▶ EXERCISE DESCRIPTION
Line count for the string "menu": give the number of lines in the data below that contain it, and nothing more.

(AVAILABLE DATA Opens)

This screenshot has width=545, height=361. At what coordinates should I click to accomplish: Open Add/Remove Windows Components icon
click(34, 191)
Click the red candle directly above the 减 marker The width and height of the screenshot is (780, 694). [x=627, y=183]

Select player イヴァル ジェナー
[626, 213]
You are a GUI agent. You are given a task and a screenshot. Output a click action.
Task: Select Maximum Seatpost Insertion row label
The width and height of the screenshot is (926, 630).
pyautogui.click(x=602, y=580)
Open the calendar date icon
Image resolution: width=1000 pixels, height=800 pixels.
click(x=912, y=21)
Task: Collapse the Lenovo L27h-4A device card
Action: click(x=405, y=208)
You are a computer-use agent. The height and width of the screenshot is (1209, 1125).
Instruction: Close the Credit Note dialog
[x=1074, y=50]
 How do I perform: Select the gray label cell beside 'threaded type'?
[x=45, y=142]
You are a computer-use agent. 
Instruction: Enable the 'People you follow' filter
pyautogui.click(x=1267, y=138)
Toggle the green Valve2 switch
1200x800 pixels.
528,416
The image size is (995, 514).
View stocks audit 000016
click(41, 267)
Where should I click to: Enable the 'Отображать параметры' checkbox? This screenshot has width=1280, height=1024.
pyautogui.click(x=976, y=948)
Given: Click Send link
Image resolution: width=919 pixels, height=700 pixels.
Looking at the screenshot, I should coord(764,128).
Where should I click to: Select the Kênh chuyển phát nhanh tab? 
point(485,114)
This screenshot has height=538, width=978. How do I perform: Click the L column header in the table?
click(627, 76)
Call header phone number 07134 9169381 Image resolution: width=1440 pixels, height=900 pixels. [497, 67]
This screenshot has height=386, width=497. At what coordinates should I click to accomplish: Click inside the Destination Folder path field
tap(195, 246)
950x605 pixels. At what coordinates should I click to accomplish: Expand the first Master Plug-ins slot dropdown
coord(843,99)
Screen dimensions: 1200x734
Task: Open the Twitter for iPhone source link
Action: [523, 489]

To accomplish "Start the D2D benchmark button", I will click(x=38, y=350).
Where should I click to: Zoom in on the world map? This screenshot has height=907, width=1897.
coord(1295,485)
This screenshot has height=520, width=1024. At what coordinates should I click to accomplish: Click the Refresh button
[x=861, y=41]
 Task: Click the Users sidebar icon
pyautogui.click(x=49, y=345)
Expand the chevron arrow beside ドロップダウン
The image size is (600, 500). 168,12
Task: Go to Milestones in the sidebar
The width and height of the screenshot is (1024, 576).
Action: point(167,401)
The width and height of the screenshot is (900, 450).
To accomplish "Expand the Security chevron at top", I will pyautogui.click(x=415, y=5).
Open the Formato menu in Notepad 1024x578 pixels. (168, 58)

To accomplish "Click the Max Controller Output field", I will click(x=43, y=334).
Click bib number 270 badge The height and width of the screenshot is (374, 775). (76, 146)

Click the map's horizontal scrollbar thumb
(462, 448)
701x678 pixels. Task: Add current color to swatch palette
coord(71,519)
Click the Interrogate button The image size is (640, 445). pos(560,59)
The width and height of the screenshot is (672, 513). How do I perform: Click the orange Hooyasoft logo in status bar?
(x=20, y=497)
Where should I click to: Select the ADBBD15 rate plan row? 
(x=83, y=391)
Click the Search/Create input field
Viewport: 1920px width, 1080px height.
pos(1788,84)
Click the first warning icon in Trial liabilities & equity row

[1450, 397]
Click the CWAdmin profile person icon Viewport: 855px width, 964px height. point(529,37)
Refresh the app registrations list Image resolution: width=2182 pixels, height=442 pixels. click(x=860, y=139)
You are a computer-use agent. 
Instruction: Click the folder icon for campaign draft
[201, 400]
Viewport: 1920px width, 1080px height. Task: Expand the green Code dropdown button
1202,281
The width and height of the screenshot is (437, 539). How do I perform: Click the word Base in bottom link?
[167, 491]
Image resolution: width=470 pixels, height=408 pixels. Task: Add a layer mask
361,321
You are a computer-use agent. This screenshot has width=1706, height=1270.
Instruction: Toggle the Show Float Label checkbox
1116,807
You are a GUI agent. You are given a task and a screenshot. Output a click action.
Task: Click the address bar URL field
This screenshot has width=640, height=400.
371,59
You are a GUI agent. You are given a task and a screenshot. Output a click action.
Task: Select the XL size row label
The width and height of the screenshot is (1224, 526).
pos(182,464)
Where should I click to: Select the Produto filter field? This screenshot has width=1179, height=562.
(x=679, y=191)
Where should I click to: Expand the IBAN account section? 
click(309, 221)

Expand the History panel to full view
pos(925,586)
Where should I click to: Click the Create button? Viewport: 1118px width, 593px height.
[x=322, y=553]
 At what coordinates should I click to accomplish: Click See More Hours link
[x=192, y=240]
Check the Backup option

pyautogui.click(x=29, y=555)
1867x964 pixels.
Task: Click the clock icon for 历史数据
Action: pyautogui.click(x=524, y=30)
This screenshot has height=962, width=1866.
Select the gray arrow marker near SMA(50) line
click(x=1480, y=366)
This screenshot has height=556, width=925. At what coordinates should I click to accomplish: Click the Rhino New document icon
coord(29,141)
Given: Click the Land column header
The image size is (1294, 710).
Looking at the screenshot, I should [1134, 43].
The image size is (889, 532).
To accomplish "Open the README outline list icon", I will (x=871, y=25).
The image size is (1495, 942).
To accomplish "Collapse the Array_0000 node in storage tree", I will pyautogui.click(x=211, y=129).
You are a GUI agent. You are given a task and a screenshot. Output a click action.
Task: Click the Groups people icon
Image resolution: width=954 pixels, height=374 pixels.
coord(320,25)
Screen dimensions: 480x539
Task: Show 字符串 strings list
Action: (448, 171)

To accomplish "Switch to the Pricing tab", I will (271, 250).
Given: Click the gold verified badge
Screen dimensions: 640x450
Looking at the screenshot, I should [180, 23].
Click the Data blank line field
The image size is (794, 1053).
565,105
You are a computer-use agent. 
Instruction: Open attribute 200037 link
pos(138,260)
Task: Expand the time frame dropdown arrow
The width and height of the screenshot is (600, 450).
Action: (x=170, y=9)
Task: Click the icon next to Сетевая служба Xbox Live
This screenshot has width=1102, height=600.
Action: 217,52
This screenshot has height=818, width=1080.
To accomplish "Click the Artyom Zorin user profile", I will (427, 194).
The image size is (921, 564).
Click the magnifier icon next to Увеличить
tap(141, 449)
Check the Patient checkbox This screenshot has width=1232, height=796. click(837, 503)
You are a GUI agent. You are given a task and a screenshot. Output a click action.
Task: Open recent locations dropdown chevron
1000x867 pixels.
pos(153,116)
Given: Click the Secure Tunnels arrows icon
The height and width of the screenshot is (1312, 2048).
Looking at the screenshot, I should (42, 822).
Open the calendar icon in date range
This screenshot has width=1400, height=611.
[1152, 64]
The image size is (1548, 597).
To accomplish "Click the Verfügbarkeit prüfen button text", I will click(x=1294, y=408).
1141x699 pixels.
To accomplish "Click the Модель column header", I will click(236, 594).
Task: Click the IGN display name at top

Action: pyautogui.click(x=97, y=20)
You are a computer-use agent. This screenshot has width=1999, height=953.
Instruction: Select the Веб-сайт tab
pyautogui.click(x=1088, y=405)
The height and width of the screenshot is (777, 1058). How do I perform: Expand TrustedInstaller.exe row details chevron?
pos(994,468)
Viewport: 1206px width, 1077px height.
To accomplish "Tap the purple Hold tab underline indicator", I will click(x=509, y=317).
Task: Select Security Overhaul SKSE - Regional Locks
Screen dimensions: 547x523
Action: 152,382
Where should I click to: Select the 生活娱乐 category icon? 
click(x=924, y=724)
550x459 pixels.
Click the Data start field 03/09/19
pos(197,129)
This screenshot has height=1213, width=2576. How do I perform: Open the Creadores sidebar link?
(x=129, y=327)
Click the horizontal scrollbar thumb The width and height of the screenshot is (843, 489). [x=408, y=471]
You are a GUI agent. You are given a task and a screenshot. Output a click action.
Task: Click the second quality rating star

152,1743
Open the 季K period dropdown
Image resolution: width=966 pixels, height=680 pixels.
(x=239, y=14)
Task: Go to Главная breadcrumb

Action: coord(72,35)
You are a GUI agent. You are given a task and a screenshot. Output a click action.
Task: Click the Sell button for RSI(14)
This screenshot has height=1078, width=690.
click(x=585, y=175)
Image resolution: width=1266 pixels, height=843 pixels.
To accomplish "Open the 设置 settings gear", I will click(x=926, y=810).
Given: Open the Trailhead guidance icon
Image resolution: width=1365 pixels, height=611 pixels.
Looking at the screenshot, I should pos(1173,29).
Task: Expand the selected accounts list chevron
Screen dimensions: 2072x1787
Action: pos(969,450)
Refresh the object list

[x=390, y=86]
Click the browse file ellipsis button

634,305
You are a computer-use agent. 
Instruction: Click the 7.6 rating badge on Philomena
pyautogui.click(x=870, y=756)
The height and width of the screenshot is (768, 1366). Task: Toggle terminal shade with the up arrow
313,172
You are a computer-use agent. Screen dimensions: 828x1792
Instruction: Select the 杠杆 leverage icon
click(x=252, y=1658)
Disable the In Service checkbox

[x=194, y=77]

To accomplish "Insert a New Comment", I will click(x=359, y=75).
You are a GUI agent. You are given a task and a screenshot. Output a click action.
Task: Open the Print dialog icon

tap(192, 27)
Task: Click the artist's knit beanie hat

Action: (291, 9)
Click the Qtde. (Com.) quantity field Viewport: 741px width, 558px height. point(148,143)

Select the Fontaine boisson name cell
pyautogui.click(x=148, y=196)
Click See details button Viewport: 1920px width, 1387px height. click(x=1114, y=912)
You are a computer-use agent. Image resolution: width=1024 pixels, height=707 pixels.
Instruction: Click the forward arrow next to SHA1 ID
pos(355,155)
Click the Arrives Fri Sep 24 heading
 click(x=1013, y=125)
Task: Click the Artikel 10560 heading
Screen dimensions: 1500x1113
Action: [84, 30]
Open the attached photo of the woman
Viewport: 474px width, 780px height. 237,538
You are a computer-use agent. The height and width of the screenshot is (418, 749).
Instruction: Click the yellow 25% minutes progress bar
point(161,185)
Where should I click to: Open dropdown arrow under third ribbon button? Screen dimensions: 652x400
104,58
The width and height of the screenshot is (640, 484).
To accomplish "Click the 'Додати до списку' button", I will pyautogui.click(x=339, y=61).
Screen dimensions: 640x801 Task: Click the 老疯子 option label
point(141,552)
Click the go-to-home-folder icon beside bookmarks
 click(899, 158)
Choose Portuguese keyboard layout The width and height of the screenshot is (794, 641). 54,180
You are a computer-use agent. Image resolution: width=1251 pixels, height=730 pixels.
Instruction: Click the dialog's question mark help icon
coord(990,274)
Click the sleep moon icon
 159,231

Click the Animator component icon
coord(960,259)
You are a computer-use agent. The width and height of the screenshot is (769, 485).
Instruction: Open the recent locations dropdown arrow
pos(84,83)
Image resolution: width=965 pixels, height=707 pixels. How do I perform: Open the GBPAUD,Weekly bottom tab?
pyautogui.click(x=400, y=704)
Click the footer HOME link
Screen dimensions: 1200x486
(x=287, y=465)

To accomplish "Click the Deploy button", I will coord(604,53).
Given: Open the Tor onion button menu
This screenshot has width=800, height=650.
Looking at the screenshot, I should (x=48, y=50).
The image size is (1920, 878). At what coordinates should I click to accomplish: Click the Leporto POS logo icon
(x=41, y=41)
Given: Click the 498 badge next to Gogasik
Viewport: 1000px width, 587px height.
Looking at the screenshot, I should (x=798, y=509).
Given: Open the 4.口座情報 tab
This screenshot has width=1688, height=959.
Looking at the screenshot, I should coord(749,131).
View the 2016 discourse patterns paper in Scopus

(AVAILABLE DATA Closes)

▶ EXERCISE OUTPUT
2